More money doesn’t necessarily buy happiness
Contrary to what most of us believe, once we have enough to meet our basic needs, a higher income may not significantly increase our wellbeing and may even have a negative effect in some cases! The data to support this is interesting. For example,
- Per capita income in the U.S. rose 150% from 1946 to 1990 (which is a huge difference in purchasing power), but the percent of people considering themselves very happy fell.
- In addition, depression rates in the U.S. rose 10 times in that 50-year period.
- In Japan between 1958 and 1991, the per capita income rose six-fold, but subjective wellbeing stayed the same.
- People who won large amounts of money in lotteries in the U.S. or football pools in England were not significantly happier a year later and were more dissatisfied with daily events.
- Welfare recipients who were given more money in a controlled study experienced more stress than those who received the regular amount.
Other studies have associated higher incomes with higher levels of stress, increased likelihood of divorce, and less enjoyment of small activities. Ed Diener, a researcher who has spent over 30 years studying wellbeing, postulates that a higher income may mean more work, less leisure time, and fewer strong social connections. In other words, the benefits of having more money might be offset by the sacrifices people are making in other aspects of wellbeing—Sally is one example of this.
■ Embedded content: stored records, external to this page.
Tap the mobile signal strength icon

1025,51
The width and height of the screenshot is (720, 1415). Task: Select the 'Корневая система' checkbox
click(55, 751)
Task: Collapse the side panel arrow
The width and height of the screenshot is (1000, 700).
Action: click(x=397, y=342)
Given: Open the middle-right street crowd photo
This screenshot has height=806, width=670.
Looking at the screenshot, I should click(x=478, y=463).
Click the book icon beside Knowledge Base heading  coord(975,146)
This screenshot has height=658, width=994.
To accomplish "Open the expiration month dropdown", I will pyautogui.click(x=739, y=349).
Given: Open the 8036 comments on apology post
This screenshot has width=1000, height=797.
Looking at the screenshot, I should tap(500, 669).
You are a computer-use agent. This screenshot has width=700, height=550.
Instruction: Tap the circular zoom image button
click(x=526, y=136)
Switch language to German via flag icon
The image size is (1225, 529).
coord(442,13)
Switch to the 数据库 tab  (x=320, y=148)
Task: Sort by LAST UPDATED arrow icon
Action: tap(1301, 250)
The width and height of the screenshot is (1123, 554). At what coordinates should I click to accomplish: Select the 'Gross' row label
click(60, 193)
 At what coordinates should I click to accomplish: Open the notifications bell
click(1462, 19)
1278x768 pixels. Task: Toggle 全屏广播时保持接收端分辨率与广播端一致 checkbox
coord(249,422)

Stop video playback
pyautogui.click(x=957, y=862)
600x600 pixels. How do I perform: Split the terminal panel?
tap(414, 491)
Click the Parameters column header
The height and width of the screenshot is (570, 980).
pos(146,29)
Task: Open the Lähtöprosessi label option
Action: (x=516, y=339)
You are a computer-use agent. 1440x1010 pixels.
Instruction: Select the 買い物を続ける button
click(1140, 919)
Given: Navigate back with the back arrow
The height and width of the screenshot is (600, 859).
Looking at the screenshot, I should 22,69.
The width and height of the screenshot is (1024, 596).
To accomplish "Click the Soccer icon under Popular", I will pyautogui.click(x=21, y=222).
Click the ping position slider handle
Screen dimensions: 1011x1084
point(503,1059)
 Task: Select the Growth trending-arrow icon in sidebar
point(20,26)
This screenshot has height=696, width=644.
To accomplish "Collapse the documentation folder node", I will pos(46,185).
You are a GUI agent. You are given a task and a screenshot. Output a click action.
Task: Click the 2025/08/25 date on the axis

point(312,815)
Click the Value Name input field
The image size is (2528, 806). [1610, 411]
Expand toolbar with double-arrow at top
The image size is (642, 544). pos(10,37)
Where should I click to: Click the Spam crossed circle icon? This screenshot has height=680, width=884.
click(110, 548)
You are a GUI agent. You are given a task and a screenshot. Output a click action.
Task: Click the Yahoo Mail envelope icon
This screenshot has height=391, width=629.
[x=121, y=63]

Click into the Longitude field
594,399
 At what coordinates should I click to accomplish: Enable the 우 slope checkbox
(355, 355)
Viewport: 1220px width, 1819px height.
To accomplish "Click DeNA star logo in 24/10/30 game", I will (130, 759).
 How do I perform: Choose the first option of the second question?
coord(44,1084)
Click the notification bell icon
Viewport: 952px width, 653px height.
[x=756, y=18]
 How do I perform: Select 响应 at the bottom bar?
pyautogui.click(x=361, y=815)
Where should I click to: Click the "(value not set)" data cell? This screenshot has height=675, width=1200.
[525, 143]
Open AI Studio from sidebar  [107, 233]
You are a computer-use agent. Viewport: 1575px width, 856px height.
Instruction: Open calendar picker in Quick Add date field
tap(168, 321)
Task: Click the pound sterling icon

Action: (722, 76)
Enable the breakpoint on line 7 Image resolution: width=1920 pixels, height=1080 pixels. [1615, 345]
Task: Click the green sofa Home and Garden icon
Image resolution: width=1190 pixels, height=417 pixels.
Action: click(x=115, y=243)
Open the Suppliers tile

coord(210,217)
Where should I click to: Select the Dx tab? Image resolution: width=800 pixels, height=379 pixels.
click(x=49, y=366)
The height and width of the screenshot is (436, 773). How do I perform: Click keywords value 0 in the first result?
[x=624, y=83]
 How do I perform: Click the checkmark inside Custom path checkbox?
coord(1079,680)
Furthermore, we are forever comparing ourselves to others who are doing better. If our income goes up but everyone else’s does too, we are not happier. A person who earns $30,000 a year will be dissatisfied if his friend makes $50,000 a year. You would think a raise to $50,000 would make him happy, right? Not if his friend gets a raise too—he will be equally unhappy making $50,000 if his friend is now earning $70,000! Many times our dissatisfaction with our financial situation comes from the perception that we’re not stacking up to the people around us.
Materialism makes people unhappy
We humans don’t always know what makes us happy! Because our society values it so, we believe that money will bring us happiness and so we don’t pay attention to what is actually going on. Consider these facts:
- The happiness of acquiring goods is always transitory—it wears off. For example, we might be really excited to buy a bigger car, but over time, we take the car for granted. Moreover, we are still committed to monthly car payments, which can restrict our options for fun activities--vacations and dinners out, for example.
- We adjust our expectations upward. As our income goes up, we feel we need more expensive things, and those higher aspirations use up almost all of our gained income. In other words, we use almost all of our raises to buy a more expensive version of things we already have.
- Our wants can be insatiable—the more we get, the more we want. This can lead to large debt and all the stress it brings.
- Greater materialism is associated with a host of negative effects: lower self-esteem, greater narcissism, less empathy, and more conflicted relationships.
The title of the 1976 book, The Joyless Economy, captures this perfectly. In reality, most of the important pleasures in life cannot be bought. What really bring us satisfaction in life are relationships, purpose, meaning, and connection to nature. We seek personal fulfillment and are disappointed when material things don’t provide it.
Moreover, money can actually detract from our ability to connect to others. University of Minnesota researcher Kathleen Vohs conducted a series of studies showing that when money was on people’s minds, they became less helpful, wanted to work on their own, and didn’t mind being socially excluded.